● **Item position entries**
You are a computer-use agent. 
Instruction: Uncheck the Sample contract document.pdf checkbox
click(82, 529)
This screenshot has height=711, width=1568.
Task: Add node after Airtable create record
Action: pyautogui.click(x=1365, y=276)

...

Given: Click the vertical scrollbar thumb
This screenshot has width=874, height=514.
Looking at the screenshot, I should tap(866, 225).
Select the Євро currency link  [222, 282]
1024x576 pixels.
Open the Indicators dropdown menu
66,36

● **Prompt**
Format every line of the material from the one containing "You are a computer-use agent." down to the one containing "Action: pyautogui.click(x=1365, y=276)", both included, as a numbered list with any blank lines left out.

● **Task output**
1. You are a computer-use agent. 
2. Instruction: Uncheck the Sample contract document.pdf checkbox
3. click(82, 529)
4. This screenshot has height=711, width=1568.
5. Task: Add node after Airtable create record
6. Action: pyautogui.click(x=1365, y=276)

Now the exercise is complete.